Insurgentes en Iraq intensificaron su campaña de violencia, un día antes del sagrado mes del Ramadán.

Dentro de la fuertemente protegida “Zona Verde”, dos explosiones ocurridas hoy causaron la muerte de por lo menos siete personas, entre ellas dos norteamericanos, otras 15 personas resultaron heridas.

La investigación inicial indica que las bombas eran llevadas a mano, lo cual lleva a pensar en cómo la seguridad de la zona fue violada.

En el este de Bagdad, una bomba colocada a orillas de un camino causó la muerte de un soldado norteamericano y heridas a otros dos.

En Faluya, en el occidente, voceros militares estadounidenses informaron que sus aviones bombardearon lugares utilizados por el grupo terrorista de Abu Musab al-Zarqawi. Médicos del lugar indicaron que cinco civiles murieron en los ataques.
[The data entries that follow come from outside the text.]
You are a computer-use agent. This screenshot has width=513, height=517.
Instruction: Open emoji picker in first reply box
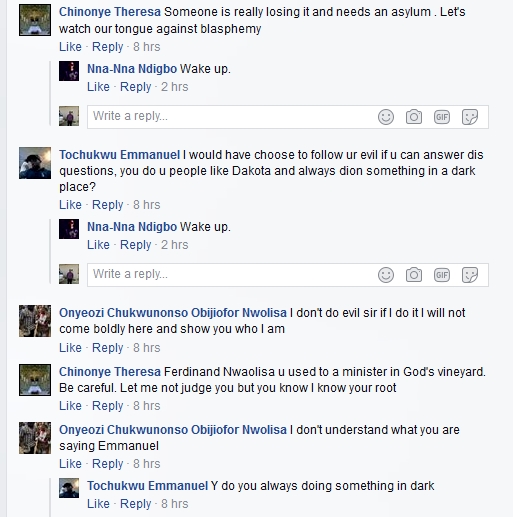click(386, 117)
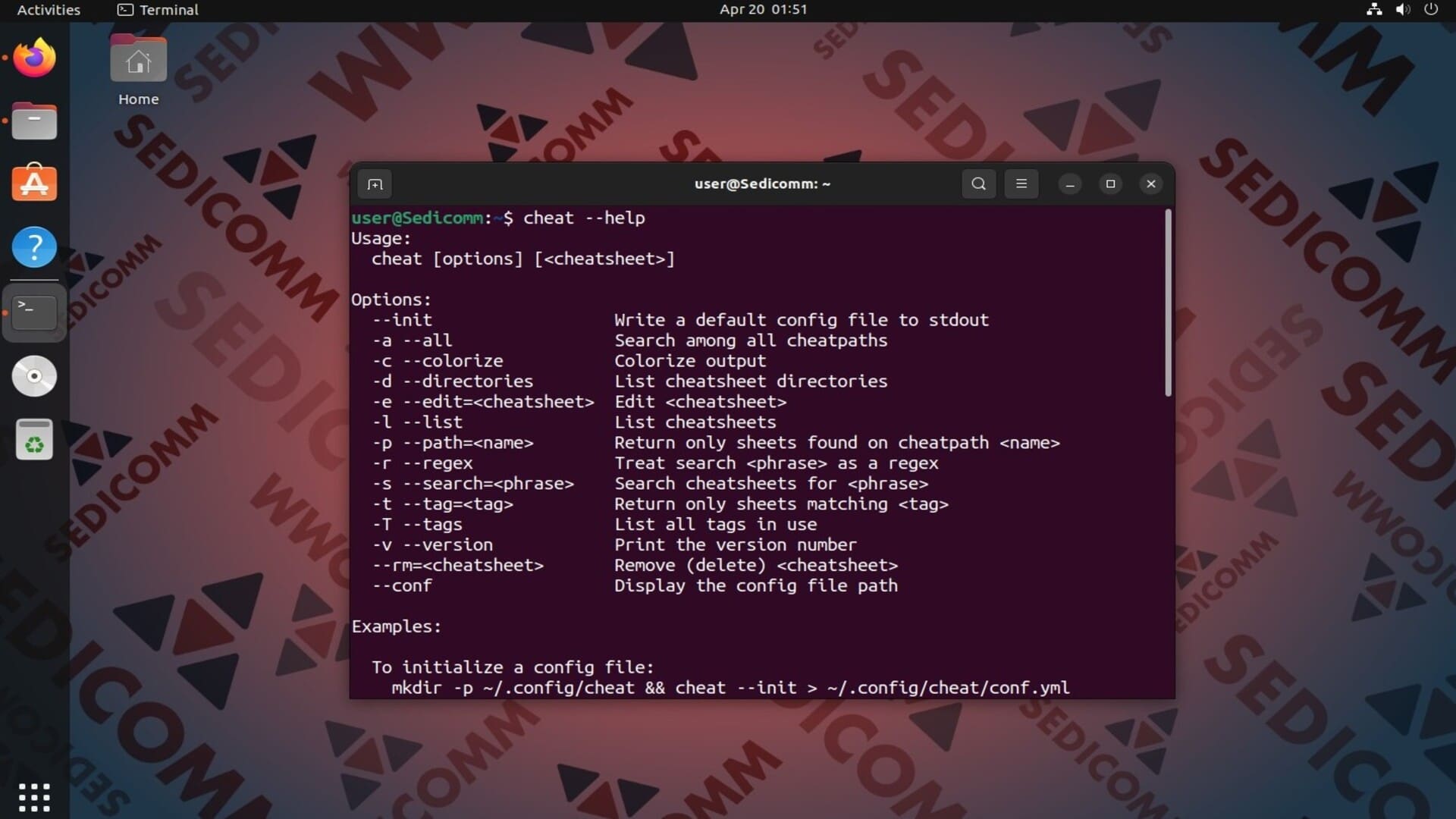Open the Activities overview
Image resolution: width=1456 pixels, height=819 pixels.
click(x=49, y=10)
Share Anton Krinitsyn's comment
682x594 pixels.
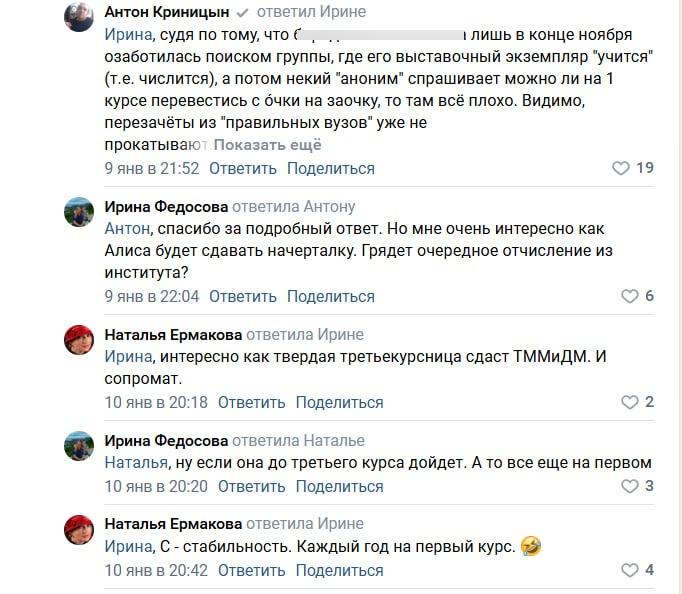(331, 168)
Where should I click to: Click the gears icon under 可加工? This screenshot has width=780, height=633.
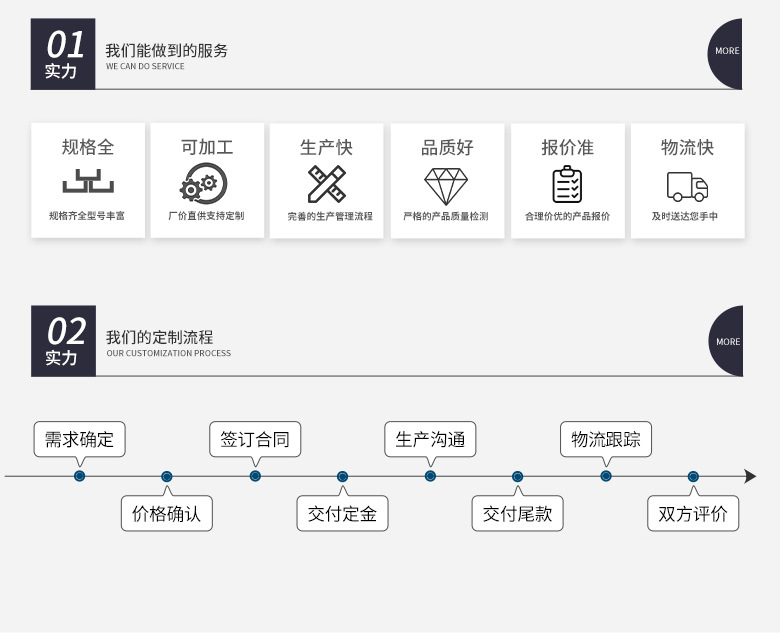click(203, 184)
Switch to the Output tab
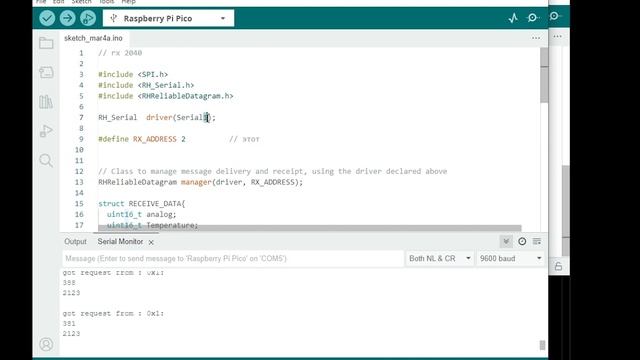This screenshot has height=360, width=640. click(x=75, y=242)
En Mosul, dos bombas estallaron al paso de una patrulla de la guardia nacional iraquí y de un convoy militar estadounidense. La policía informó que un civil murió y seis guardias iraquíes resultaron heridos.

Finalmente, un grupo militante iraquí autodenominado “Ejército de Ansar al-Sunna” colocó un video en su sitio de internet en el que muestra la aparente decapitación de un chofer de camión turco, que según el grupo trabajaba para las fuerzas norteamericanas.